Former President Mwai Kibaki. PHOTO/COURTESY

Mourn the National Social, Economic and Advisory Council. We should all do so.

During former President Mwai Kibaki’s formative days in power, a great idea was born. Kibaki realized that policy and development in Kenya was being driven in a haphazard manner.

At the time he came to power in 2003, Kenya was implementing 5 years development plans that were rolled out one after the other.

A consummate economist, Kibaki realized this concept could not propel the country into prosperity in the absence of a coherent development plan and strategy.

I don’t know whether Kibaki had thought of this idea when he was an active technocrat, at one time Minister for Finance or if he mooted the idea after ascending to the presidency.

Nonetheless, Kibaki didn’t waste time but quickly formed the economic Council ostensibly to advise him on the best strategies to deploy in order to drive development to the next level.

Vision 2030

The Council was to among other assignments drive the Vision 2030 strategy.

Many Kenyans may have forgotten but hardly a day passed without Vision 2030 and its pet programme, LAPSSET being in the news.

That as it may, Kibaki listened and acted upon the advice from the Council.

Kibaki could not have done otherwise after all the Council membership comprised drivers of the industry in Kenya.

The former president took his sweet time to choose who to sit on the Council and may, it was a very impressive membership.

Some of the members included Equity Bank boss, Dr. James Mwangi, industrialist Manu Chandaria, Safaricom boss Michael Joseph to name but a few.

The Council membership drew the participation of key bodies, such as KEPSA, KAM, COTU and a few others. In a nutshell, the Council had balanced representation, which enabled it to offer sound advice to the president besides intercoursing useful ideas with government technocrats.

Improved economy

To ask whether the Council served any useful purpose, the answer is evident in the many development projects that set the pace for Kenya to momentarily extricates itself from foreign aid assistance and overbearing external interference in its economic and financial matters.

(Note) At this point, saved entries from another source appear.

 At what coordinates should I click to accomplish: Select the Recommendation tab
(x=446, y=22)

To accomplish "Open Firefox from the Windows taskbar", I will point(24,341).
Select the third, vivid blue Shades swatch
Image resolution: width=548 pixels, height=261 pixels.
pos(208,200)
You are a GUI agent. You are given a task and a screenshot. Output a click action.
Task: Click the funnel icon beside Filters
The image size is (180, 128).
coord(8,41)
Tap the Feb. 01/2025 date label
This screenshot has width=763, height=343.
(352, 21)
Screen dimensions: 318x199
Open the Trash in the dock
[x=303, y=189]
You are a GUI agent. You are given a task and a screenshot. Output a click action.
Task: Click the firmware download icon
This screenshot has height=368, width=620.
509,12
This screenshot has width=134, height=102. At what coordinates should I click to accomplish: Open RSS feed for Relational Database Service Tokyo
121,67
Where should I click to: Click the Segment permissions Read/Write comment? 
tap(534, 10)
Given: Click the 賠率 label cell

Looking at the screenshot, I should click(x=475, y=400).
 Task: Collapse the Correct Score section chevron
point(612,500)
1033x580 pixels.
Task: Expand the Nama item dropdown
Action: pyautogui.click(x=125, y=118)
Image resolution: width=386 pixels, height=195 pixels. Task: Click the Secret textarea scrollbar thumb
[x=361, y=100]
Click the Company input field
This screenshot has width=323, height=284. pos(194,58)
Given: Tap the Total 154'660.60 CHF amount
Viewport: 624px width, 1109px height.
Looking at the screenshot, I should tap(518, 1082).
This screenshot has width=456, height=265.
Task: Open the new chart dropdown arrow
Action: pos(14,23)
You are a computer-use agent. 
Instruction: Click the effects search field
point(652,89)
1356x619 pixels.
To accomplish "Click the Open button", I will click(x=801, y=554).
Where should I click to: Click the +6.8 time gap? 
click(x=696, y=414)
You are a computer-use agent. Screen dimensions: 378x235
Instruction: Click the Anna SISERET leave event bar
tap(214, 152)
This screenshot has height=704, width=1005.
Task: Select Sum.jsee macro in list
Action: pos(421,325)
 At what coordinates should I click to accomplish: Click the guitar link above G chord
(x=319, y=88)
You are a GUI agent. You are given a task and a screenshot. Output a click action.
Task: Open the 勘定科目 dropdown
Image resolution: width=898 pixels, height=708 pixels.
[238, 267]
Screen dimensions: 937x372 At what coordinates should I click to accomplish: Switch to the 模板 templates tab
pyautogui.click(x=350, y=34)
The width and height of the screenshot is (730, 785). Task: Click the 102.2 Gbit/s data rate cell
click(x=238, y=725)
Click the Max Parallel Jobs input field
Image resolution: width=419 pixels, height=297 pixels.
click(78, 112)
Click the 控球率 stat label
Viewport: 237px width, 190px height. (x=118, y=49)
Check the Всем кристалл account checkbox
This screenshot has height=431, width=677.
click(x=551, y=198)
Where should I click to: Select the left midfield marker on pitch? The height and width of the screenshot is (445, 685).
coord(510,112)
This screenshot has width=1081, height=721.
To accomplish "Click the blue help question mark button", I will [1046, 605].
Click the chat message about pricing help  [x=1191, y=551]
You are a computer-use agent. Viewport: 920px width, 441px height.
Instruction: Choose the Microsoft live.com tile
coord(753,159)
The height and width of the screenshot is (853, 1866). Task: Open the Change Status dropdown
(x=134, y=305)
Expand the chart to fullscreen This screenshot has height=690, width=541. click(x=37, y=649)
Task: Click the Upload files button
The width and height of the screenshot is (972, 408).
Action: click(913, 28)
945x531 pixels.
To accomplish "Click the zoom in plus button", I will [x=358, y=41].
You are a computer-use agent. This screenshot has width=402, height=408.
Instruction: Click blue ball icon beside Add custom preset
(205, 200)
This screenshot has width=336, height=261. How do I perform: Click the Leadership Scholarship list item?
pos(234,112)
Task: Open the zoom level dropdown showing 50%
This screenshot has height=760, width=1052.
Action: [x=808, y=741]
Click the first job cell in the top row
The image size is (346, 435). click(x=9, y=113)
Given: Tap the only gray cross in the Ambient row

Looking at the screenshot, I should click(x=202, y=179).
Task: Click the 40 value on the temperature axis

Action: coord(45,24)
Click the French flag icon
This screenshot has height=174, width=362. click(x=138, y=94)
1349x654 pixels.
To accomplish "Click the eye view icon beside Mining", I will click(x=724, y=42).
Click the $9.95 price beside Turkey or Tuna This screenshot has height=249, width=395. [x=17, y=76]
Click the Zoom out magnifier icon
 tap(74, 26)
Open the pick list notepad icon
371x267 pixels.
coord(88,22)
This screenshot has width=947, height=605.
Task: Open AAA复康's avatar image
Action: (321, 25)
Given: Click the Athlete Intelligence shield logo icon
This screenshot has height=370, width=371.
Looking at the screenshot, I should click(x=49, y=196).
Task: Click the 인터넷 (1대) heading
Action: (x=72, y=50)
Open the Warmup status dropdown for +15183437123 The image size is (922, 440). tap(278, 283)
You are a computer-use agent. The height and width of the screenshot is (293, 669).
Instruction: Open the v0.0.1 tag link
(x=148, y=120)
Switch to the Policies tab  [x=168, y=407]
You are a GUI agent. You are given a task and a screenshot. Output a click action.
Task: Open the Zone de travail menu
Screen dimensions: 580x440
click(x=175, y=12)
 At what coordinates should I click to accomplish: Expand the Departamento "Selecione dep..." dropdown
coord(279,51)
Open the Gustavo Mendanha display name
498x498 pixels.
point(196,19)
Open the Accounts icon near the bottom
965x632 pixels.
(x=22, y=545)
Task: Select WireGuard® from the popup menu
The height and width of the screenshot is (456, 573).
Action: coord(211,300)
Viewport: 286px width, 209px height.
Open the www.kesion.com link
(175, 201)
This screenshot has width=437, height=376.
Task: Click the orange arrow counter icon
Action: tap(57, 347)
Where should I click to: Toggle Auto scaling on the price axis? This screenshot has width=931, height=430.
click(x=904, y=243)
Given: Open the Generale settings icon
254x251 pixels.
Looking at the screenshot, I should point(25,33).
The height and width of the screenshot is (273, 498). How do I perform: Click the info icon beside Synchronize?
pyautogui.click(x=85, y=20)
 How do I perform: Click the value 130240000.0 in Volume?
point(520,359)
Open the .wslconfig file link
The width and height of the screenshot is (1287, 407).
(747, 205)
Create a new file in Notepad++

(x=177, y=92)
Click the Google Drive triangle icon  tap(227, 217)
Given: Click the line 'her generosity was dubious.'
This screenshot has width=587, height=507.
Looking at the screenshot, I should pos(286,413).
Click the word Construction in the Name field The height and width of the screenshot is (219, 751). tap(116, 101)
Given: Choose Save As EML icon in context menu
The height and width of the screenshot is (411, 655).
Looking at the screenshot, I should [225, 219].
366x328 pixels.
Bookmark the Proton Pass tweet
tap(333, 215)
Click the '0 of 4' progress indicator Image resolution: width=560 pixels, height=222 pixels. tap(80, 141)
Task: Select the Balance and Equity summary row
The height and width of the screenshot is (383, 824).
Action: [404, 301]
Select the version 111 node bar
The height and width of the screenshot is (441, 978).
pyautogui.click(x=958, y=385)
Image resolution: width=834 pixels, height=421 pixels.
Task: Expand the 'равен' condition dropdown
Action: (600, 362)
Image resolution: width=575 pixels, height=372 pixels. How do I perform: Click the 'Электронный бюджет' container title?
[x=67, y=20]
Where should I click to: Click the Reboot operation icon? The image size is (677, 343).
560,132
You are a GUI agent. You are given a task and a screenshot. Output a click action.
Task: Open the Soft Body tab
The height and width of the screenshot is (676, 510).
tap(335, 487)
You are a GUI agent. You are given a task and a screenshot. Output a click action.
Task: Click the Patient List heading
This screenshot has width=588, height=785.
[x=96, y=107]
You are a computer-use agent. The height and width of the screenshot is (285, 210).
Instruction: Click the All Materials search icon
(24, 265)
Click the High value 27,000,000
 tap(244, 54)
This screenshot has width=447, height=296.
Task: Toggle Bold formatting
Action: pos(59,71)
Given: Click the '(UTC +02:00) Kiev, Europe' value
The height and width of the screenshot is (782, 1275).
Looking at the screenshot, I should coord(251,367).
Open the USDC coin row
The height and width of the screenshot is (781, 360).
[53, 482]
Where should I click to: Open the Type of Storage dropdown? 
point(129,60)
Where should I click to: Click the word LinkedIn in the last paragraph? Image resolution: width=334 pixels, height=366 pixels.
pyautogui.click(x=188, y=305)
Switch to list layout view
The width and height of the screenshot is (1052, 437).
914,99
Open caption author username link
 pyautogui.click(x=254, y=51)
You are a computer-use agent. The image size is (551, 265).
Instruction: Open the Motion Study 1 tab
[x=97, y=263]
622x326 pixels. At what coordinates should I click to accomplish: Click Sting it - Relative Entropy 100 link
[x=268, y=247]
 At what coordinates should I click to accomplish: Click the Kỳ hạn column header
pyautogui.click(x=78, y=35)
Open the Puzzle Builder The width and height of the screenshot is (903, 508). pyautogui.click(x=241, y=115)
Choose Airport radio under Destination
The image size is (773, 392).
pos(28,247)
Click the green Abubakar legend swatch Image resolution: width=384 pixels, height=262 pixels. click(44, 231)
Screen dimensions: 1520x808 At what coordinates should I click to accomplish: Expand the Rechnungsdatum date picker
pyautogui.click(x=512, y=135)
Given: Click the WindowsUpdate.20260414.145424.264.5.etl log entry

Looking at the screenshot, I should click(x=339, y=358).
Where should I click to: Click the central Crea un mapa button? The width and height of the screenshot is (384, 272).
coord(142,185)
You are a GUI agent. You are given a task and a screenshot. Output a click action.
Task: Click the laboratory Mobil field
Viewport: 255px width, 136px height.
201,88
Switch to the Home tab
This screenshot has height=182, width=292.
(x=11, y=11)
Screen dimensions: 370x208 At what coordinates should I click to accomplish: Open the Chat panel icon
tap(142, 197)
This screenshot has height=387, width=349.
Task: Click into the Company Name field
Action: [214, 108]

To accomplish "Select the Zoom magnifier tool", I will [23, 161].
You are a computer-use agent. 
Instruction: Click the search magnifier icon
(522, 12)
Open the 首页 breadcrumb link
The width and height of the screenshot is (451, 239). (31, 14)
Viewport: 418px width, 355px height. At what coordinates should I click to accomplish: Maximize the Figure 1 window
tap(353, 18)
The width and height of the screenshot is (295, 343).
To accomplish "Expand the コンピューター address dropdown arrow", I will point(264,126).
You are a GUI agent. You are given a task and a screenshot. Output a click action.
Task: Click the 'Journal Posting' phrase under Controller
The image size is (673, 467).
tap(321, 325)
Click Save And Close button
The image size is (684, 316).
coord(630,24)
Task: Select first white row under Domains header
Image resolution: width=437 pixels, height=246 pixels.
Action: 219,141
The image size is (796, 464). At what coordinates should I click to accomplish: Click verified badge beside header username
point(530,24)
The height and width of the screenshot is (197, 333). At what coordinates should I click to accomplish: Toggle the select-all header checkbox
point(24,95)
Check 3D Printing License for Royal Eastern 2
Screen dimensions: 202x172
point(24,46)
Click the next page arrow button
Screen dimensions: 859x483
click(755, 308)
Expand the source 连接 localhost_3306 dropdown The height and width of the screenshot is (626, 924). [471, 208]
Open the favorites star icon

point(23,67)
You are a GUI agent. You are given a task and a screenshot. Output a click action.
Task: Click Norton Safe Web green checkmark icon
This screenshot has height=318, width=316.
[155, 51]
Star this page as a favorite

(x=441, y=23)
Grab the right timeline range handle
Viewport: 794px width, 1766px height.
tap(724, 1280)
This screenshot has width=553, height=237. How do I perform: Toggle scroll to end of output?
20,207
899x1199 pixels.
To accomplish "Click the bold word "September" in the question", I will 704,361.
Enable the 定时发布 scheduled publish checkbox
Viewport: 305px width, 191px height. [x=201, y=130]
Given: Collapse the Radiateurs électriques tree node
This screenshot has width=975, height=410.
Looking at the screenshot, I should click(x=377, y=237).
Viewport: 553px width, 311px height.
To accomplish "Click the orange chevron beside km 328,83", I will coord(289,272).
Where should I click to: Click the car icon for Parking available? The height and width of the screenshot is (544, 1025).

Revenues increased tenfold, domestic and external debts became manageable and for a long time, Government-funded projects sprouted all over the country.

Indeed Kibaki reign could be described as the golden economic period since independence. It is during this period when the airwaves were liberalized, telephony freed from monopolistic tentacles and least but not least the ‘Hustlers’ received motorbikes.

For the first time, the common man started banking money instead of keeping the same under the mattress. The underlying philosophy informing Kibakieconomics was simply to target the common citizen as an important component of economic revival.

An active and satisfied ‘Hustler’ was a gem to Kibaki.

Whether by chance or design, the country witnessed a coherency in policy and development. Financial markets became disciplined, while the stock market flourished like never before.

By the time Kibaki was exiting the scene, Kenya’s external debt stood at 1.8Trillion. Today it is over 8Trillion.

Why did Kibaki achieve the impossible?

Closer scrutiny of members of the economic Council provides the answer. All of them represented industries that relied on common man consumption.

Equity Bank for instance, targeted low income earners, Chandaria Industries products are mass consumed, likewise, Safaricom products are common man-oriented.

Kibaki knew that those giants of the industry could not but advise him objectively and even though biased on the common man’s needs, that is where the heartbeat of the country’s economy was domiciled.

Suffice to state that this golden period witnessed many ordinary Kenyans jump the ranks into middle and upper-class status.

The economy boomed and with it the property market, private schools sprouted everywhere and indeed Kenyans became very optimistic people.

All that is gone!

For reasons that I am yet to understand, President Uhuru Kenyatta disbanded the economic Council and allowed technocrats to take its place.

The long and short of it is that technocrats have little interest for the masses. A closer look at policy and programmes post-Kibaki era paints a gloomy picture.

Big and not so big projects appear to be supply rather than demand-driven. The reason for this is simply technocrats must cut deals in such projects.

This is the difference in bias between the economic Council and technocrats.

The rain then started beating us!

Today I stand to be corrected if i say nine out of ten Kenyans are living a hand to mouth existence. Infact poverty is no longer a slum dweller or rural folks tale!

Incomes have dwindled to such extent very few Kenyans are able to save for anything.

In summary, whether you wish to believe the reason for our lean pockets is Covid-19, the truth of the matter is that we are done.

So my friends prepare for the worse.

I need one to convince me why I shouldn’t mourn the demise of Kibaki’s Social Economic and Advisory Council. May it Rest in Peace.